Agile Java

by Jeff Langr

September 27, 2004

Agile Java draft complete! After a mind-numbing few weeks of frantic scrambling to code the exercises and incorporate all the feedback, I topped it off last night by spending an hour as a blithering idiot, saving it from Open Office (http://openoffice.org) format to both Word and PDF format, and then posting it to my site. 40 sections overall made for a tedious exercise. I’m sure there’s an easier way to do this using macros or something but I was too brain dead to think.

Writing is an exercise in many frustrations and rewards. Even after spending a year and a half on this book (off and on–I had several spots of three months or so of inactivity), it’s nowhere near as clean as I’d like. But at some point you learn what is “good enough,” and you learn how to let it go. Much like software. Ship it!

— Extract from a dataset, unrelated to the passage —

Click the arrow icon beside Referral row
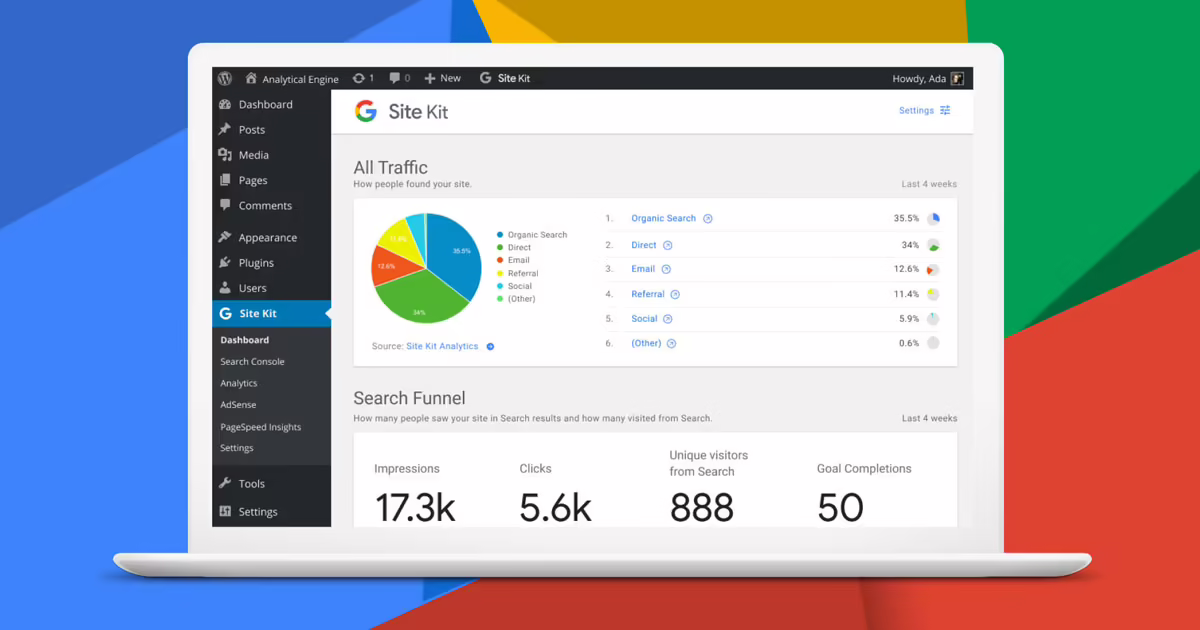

Once your material is shipped, the reality of “good enough” sets in. Inevitably there are defects. One of my wonderful reviewers already spotted two such problems in the exercises (which were specified by Jeff Bay of ThoughtWorks, who did a great job) that I hastily coded.

You learn to build a thick skin. Tempering the excitement of waiting to see something published is the trepidation about things like savage Amazon and Slashdot reviews. Recommendation: don’t publish unless you can handle it. “This is the stupidest thing I’ve ever read,” “don’t waste your money,” and so on. It only takes one bad review out of 20 to ruin your day and make you wish you had Amazon censorship privileges.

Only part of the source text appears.